What is required - Of all the lines in the entries below, give again exactly those starting at the line containing "Select the scissors Cut icon" and ending at the line containing "This screenshot has height=896, width=1345.", both ends included, and no others.
● ● ● ●
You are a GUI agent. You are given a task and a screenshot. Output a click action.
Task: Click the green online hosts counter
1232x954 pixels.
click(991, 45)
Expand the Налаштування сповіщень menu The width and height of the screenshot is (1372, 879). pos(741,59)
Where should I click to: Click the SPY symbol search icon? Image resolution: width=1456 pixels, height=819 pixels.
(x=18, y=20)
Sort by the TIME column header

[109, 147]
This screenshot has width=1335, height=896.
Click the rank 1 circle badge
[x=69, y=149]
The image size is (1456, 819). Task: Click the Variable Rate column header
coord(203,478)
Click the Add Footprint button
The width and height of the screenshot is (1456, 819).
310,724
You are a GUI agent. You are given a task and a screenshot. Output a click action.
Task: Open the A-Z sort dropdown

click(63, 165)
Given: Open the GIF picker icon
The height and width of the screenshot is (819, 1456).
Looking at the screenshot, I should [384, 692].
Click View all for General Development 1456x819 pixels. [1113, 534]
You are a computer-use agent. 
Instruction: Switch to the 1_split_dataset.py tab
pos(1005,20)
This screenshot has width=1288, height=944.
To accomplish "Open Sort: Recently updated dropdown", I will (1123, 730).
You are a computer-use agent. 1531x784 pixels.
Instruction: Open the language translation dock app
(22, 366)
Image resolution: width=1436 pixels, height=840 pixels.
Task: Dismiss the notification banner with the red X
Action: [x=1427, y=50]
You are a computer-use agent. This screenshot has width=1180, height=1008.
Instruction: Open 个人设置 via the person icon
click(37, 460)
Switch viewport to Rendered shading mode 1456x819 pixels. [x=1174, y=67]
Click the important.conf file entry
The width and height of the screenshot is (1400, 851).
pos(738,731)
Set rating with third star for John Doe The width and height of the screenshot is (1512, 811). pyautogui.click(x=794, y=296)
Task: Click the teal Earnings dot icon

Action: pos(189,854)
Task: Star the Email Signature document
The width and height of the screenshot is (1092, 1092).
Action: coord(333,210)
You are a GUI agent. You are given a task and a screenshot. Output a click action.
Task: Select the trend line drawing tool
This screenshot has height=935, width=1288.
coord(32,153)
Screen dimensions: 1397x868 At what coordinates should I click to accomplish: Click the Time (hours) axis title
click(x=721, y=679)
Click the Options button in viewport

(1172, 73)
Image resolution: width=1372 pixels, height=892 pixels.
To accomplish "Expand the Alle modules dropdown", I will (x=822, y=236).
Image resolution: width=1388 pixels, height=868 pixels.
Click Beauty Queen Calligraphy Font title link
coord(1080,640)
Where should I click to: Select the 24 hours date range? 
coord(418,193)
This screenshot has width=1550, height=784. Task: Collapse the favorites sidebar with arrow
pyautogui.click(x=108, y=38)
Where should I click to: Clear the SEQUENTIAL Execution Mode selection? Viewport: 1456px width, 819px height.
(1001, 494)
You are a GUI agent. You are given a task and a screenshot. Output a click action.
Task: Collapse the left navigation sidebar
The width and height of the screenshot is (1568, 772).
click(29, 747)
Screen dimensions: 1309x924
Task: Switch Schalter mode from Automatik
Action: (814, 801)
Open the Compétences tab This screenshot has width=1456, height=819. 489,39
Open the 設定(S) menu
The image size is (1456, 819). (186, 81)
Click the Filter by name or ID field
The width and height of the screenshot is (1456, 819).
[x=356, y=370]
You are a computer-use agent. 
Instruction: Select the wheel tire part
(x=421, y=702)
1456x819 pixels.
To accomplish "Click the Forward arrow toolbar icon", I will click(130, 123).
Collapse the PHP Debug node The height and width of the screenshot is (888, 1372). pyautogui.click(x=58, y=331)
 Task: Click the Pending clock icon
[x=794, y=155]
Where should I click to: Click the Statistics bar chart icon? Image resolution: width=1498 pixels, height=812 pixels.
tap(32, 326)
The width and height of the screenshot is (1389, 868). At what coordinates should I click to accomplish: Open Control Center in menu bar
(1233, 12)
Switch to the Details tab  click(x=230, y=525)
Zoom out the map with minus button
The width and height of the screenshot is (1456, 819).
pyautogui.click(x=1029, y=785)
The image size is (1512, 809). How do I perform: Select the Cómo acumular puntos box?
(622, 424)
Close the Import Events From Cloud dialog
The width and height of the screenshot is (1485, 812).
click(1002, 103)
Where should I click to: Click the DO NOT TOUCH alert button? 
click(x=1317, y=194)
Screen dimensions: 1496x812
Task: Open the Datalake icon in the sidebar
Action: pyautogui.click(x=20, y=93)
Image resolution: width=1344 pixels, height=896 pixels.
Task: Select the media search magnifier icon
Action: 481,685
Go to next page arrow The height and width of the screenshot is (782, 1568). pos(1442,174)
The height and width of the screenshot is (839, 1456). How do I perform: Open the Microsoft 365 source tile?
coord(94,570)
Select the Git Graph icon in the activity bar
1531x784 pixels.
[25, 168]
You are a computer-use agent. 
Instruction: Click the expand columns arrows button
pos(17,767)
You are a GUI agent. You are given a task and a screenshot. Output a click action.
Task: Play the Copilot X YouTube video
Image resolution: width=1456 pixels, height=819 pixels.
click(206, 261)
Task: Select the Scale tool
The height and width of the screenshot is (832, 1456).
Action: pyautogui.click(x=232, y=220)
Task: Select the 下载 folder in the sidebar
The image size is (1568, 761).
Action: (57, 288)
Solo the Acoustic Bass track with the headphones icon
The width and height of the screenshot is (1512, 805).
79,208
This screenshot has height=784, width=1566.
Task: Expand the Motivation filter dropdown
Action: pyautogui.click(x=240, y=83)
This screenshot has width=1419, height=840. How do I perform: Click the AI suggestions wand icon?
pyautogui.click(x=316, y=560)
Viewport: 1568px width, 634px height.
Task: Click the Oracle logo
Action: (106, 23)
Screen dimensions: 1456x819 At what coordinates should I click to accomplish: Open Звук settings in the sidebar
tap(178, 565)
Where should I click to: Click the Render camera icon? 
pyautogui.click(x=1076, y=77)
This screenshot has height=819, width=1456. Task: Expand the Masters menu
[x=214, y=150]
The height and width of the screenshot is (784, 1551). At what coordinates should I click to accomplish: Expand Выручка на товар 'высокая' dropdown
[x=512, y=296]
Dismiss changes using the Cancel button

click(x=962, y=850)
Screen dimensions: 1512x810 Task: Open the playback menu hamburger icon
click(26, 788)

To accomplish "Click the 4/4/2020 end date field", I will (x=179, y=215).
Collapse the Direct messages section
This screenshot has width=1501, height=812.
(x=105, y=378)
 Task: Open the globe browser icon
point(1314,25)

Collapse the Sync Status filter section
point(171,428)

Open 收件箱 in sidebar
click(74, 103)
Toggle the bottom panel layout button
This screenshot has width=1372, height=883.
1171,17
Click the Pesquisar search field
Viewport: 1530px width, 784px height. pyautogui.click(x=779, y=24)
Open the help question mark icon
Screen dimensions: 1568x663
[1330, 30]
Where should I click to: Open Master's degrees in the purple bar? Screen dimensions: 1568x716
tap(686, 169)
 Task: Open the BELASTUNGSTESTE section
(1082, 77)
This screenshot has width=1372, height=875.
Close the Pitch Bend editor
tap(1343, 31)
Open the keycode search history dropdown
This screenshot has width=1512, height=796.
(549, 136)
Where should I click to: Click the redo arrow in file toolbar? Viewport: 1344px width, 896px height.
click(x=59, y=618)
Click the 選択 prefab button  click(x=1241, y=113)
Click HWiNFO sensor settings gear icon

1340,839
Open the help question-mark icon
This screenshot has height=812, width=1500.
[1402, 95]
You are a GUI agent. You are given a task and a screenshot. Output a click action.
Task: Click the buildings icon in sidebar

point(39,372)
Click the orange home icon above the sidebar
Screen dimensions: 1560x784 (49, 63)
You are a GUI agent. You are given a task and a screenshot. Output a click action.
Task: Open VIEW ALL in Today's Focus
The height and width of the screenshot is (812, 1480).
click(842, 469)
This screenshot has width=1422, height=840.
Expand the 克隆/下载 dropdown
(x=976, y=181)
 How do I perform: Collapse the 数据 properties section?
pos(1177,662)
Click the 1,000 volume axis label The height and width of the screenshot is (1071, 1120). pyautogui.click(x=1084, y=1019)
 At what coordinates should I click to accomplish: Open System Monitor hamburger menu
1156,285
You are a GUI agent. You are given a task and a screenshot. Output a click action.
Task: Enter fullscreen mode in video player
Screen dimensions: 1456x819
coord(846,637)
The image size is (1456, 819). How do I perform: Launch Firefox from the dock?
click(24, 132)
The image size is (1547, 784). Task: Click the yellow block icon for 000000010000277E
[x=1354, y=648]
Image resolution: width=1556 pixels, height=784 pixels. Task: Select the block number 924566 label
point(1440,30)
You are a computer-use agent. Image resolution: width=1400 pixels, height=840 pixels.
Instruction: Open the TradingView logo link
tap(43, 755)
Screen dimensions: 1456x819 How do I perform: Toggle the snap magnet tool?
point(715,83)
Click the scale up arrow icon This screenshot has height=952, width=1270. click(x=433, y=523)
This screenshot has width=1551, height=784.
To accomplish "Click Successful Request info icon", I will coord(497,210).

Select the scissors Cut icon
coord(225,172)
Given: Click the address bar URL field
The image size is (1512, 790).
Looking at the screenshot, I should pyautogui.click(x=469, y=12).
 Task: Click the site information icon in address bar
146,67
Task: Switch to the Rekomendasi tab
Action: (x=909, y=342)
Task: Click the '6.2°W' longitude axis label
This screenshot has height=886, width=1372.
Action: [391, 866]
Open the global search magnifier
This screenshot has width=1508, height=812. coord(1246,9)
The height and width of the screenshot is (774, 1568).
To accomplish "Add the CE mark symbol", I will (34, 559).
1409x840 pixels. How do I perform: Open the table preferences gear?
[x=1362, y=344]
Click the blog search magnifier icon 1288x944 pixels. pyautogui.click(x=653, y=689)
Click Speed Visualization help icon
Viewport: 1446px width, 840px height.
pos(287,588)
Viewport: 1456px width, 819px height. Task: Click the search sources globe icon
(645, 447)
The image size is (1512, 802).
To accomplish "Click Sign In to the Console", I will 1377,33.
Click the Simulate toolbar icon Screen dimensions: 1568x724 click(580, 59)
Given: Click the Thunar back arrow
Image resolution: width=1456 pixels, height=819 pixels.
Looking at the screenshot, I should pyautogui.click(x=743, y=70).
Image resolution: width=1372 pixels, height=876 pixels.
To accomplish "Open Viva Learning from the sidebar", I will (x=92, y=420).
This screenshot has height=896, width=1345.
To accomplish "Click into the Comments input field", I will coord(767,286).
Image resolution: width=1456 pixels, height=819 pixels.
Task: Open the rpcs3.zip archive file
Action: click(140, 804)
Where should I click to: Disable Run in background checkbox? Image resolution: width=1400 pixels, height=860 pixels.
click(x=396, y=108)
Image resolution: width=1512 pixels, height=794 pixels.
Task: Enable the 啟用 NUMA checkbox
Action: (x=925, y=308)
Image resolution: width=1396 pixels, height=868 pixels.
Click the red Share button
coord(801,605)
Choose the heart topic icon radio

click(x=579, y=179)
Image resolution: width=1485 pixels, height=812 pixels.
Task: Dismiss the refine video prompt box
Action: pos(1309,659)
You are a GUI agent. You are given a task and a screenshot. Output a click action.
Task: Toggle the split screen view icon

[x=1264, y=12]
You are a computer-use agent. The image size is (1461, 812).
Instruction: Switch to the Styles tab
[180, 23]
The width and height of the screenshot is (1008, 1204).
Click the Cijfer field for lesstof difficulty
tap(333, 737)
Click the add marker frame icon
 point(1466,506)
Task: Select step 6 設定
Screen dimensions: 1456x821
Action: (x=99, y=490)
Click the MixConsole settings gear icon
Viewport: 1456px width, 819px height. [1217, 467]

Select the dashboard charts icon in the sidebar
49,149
● ● ● ●
Solution below -
Select the scissors Cut icon
coord(225,172)
Given: Click the address bar URL field
The image size is (1512, 790).
Looking at the screenshot, I should pyautogui.click(x=469, y=12).
 Task: Click the site information icon in address bar
146,67
Task: Switch to the Rekomendasi tab
Action: (x=909, y=342)
Task: Click the '6.2°W' longitude axis label
This screenshot has height=886, width=1372.
Action: [391, 866]
Open the global search magnifier
This screenshot has width=1508, height=812. coord(1246,9)
The height and width of the screenshot is (774, 1568).
To accomplish "Add the CE mark symbol", I will (34, 559).
1409x840 pixels. How do I perform: Open the table preferences gear?
[x=1362, y=344]
Click the blog search magnifier icon 1288x944 pixels. pyautogui.click(x=653, y=689)
Click Speed Visualization help icon
Viewport: 1446px width, 840px height.
pos(287,588)
Viewport: 1456px width, 819px height. Task: Click the search sources globe icon
(645, 447)
The image size is (1512, 802).
To accomplish "Click Sign In to the Console", I will 1377,33.
Click the Simulate toolbar icon Screen dimensions: 1568x724 click(580, 59)
Given: Click the Thunar back arrow
Image resolution: width=1456 pixels, height=819 pixels.
Looking at the screenshot, I should pyautogui.click(x=743, y=70).
Image resolution: width=1372 pixels, height=876 pixels.
To accomplish "Open Viva Learning from the sidebar", I will (x=92, y=420).
This screenshot has height=896, width=1345.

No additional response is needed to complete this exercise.